**What is needed:** Turn the records below into a JSON list of strings with one string per line. Skip blank lines and leave out the pictures.

-=-=-

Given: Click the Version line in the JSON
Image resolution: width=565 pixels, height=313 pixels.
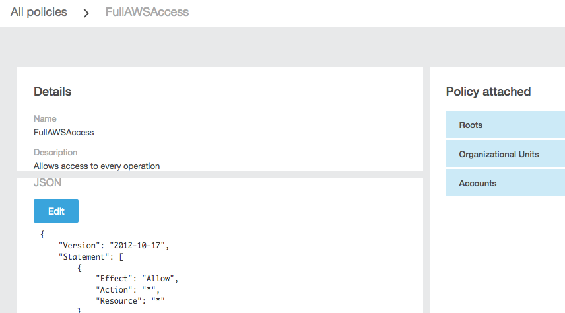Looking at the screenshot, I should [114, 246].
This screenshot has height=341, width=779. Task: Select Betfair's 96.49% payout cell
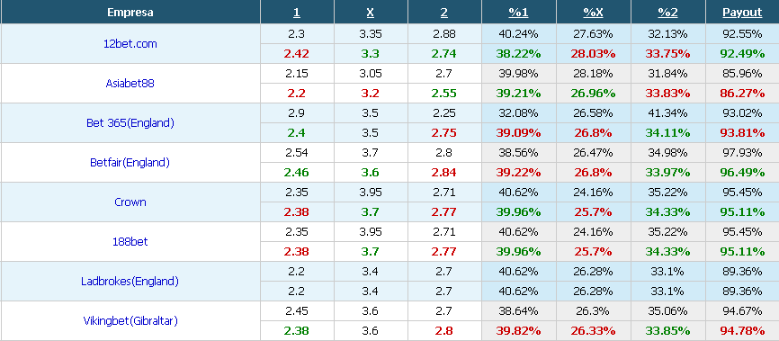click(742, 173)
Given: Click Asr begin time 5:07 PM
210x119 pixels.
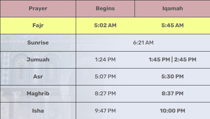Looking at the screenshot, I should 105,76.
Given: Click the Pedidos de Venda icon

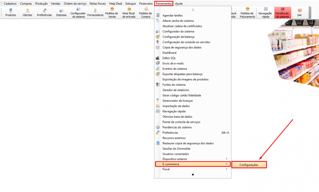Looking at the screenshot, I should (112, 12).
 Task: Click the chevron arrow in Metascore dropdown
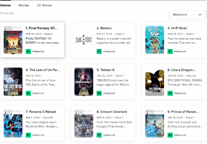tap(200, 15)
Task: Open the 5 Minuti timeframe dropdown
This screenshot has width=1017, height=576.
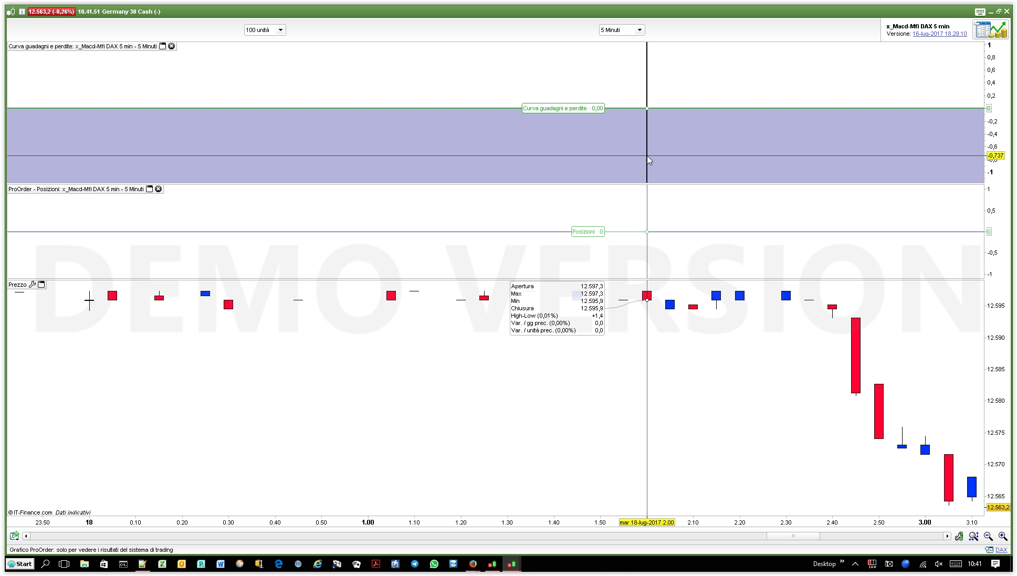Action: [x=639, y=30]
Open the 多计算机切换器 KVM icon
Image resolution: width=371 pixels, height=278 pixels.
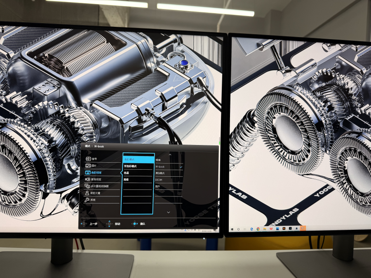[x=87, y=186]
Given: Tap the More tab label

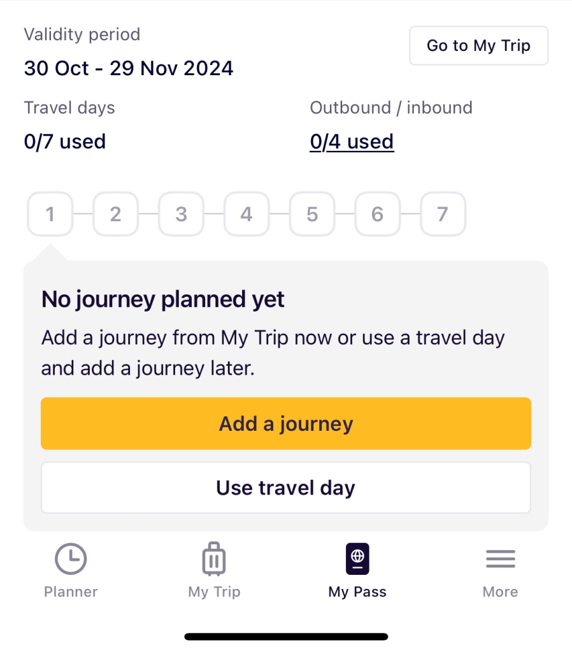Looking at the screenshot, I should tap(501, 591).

-=-=-

**Result:**
[
  "Given: Click the Version line in the JSON",
  "Image resolution: width=565 pixels, height=313 pixels.",
  "Looking at the screenshot, I should [114, 246].",
  "This screenshot has height=341, width=779. Task: Select Betfair's 96.49% payout cell",
  "click(742, 173)",
  "Given: Click Asr begin time 5:07 PM",
  "210x119 pixels.",
  "Looking at the screenshot, I should 105,76.",
  "Given: Click the Pedidos de Venda icon",
  "Looking at the screenshot, I should (112, 12).",
  " Task: Click the chevron arrow in Metascore dropdown",
  "tap(200, 15)",
  "Task: Open the 5 Minuti timeframe dropdown",
  "This screenshot has width=1017, height=576.",
  "Action: [x=639, y=30]",
  "Open the 多计算机切换器 KVM icon",
  "Image resolution: width=371 pixels, height=278 pixels.",
  "[x=87, y=186]",
  "Given: Tap the More tab label",
  "Looking at the screenshot, I should tap(501, 591)."
]